- _PASSAGE TO READ_:
There is lately, though, the idea that there are really two camps in Feminism.
For me, equity feminism sums up what ' first wave feminism was all about. equal rights, women simply having what men ahd already got for themselves; nothing more or less that that.
Feminists who identify themselves with equity feminism include Jean Bethke Elshtain, Elizabeth Fox-Genovese, Noretta Koertge, Donna Laframboise, Mary Lefkowitz, Wendy McElroy, Camille Paglia, Daphne Patai, Virginia Postrel, Alice Rossi, Nadine Strossen, Joan Kennedy Taylor, Cathy Young, and evolutionary psychologist Steven Pinker.
Now, I am not a Gender Feminist myself, so maybe my interpretation is somewhat biased.
However, let it also be said that people who disagree with equity feminism do not use the terms 'equity feminism' , or 'gender feminism' at all and some do not even regard Christina Hoff Sommers as a 'real Feminist' anyway.
From what I gather, 'Gender Feminism' may be summed up as an insistence that gender roles are totally rooted in culture and not biology at all.
Psychologist Steven Pinker described three defining pillars of gender feminism:
Gender feminism is an empirical doctrine committed to three claims about human nature. The first is that the differences between men and women have nothing to do with biology but are socially constructed in their entirety. The second is that humans possess a single social motive -- power -- and that social life can be understood only in terms of how it is exercised. The third is that human interactions arise not from the motives of people dealing with each other as individuals but from the motives of groups dealing with other groups -- in this case, the male gender dominating the female gender.
Sommers argues that gender feminism characterizes most of the body of modern feminist theory, and is the prevailing ideology in academia. She argues that while the feminists she designates as gender feminists advocate preferential treatment and portraying "all women as victims", equity feminism provides a viable alternative form of feminism to those who object to elements of gender feminist ideology.

- _PROVIDED RECORDS_:
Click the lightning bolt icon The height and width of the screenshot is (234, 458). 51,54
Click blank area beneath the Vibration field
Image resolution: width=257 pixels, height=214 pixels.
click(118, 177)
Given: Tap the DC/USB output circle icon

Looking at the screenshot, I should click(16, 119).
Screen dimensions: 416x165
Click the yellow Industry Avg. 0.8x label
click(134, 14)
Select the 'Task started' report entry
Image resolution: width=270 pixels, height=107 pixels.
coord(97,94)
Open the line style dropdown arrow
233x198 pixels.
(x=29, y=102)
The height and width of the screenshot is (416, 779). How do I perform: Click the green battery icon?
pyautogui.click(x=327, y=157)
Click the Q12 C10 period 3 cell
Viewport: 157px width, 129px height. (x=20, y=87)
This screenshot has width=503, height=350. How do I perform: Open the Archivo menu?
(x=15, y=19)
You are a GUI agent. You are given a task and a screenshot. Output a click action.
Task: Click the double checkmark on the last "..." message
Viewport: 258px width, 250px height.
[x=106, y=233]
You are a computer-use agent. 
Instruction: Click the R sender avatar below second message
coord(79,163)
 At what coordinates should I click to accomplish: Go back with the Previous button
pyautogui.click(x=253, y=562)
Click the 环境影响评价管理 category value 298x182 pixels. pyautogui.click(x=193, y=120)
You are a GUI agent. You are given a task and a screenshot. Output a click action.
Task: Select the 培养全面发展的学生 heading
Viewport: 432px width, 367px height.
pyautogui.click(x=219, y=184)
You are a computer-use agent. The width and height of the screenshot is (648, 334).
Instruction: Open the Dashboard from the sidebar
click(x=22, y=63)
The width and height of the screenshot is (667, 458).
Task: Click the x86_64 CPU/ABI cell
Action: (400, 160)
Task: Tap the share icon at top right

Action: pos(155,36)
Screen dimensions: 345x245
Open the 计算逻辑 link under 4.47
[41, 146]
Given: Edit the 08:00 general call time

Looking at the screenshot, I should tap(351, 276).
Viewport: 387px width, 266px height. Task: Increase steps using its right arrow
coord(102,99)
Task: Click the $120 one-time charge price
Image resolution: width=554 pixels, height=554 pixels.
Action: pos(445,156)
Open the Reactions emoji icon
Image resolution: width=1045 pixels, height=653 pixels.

- _WORK TO COMPLETE_:
Render this sentence from the passage on equity and gender feminism into Spanish: "From what I gather, 'Gender Feminism' may be summed up as an insistence that gender roles are totally rooted in culture and not biology at all." The lines are not needed for this exercise.

- _WRITTEN SOLUTION_:
Por lo que entiendo, el "feminismo de género" puede resumirse como una insistencia en que los roles de género están totalmente arraigados en la cultura y en absoluto en la biología.